- **Given task**: Set out each line of the material below as a numbered list, skipping blank lines and leaving out the pictures.
=-=-=
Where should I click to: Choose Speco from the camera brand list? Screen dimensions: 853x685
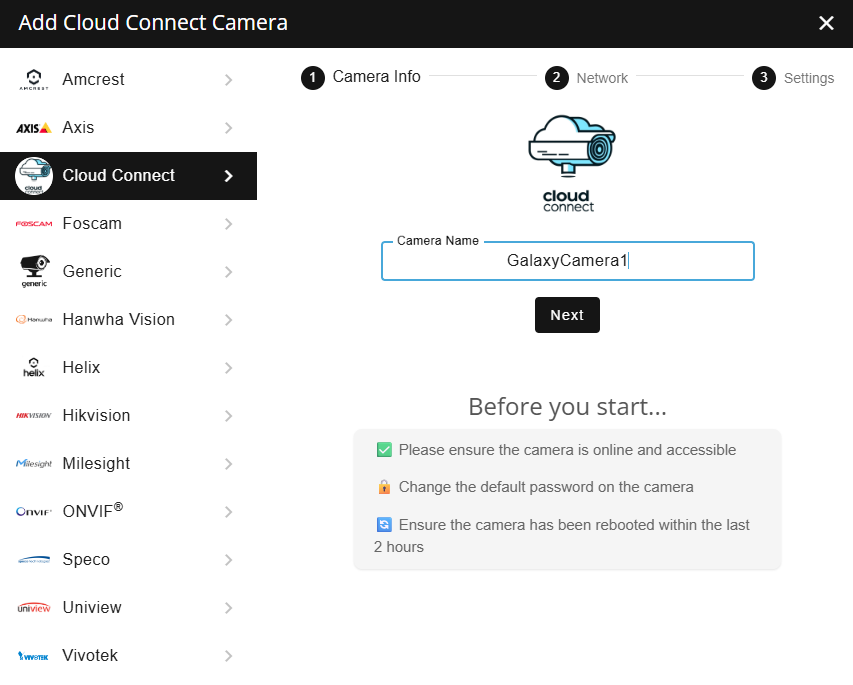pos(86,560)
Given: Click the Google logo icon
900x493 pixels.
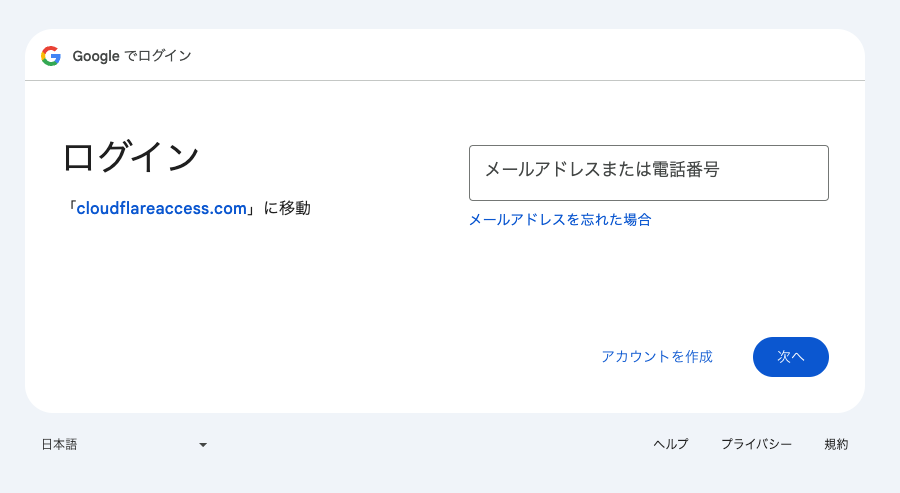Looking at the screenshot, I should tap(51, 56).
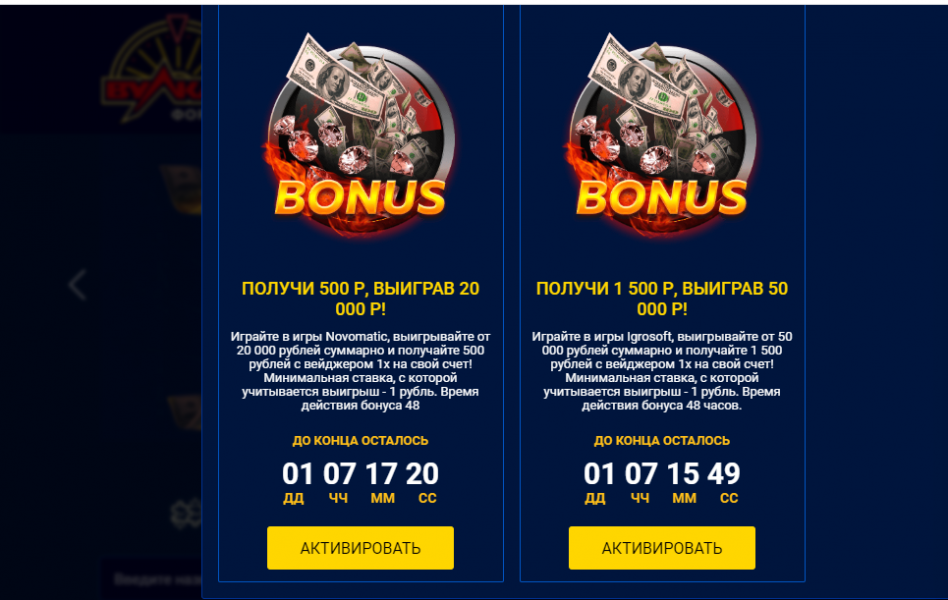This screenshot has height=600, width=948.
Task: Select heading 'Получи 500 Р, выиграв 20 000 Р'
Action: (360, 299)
=-=-=
- **Reply**:
1. Where should I click to: Choose Speco from the camera brand list? Screen dimensions: 853x685
2. pos(86,560)
3. Given: Click the Google logo icon
4. 900x493 pixels.
5. Looking at the screenshot, I should tap(51, 56).
6. This screenshot has height=600, width=948.
7. Task: Select heading 'Получи 500 Р, выиграв 20 000 Р'
8. Action: (360, 299)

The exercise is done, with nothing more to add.